= Ishi Giant =

Giant sequoia in California, United States

Ishi Giant is a giant sequoia in California, United States. It is located in Kennedy Grove, which is part of a group of eight closely spaced giant sequoia groves situated in Sequoia National Forest in the Sierra Nevada in eastern central California. It was the 14th largest giant sequoia in the world before it atrophied during the Rough Fire in 2015.

==History==
Ishi Giant was discovered by naturalist Dwight M. Willard in 1993. Naturalist Wendell D. Flint suggested naming the tree "Calavera" after the two discovered a human skull beside the tree later that same year.
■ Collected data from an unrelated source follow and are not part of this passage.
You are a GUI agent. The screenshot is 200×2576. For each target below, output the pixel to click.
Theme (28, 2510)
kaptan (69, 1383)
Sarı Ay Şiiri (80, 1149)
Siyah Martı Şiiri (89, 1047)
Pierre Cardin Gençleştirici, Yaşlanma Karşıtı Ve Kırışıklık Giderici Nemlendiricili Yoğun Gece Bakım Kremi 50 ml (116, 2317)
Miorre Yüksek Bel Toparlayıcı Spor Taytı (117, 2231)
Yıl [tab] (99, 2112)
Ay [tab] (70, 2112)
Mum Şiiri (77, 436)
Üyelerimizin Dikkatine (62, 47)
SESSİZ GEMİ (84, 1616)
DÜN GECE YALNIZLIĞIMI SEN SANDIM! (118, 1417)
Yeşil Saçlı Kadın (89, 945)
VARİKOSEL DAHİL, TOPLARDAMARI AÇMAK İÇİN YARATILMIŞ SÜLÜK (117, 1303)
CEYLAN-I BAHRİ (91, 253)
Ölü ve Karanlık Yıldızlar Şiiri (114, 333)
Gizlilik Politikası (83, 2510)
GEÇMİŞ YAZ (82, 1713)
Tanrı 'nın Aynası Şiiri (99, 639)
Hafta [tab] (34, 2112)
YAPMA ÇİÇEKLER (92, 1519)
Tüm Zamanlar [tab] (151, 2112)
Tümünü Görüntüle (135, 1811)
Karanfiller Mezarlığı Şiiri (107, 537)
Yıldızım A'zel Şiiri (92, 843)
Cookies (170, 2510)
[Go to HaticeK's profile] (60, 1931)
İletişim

However, Willard chose to name the tree after Ishi, the last Yahi Yana tribesman who is believed to have been the last Native American in the United States to have lived most of his life completely outside American culture.

Before 2015, Ishi Giant measured 255 ft tall with a trunk volume of 38156 ft3, making it the fourteenth largest giant sequoia tree in the world. The trunk of tree featured a large, deep burn scar on its southern face with two large "buttresses" on either side of its trunk. The crown of the tree was concentrated almost exclusively around the top third of its total height.

In 2015, the tree lost significant trunk volume, over 27 ft in height, and over half of its crown during the Rough Fire. A new volume and height estimate is needed to determine its current size.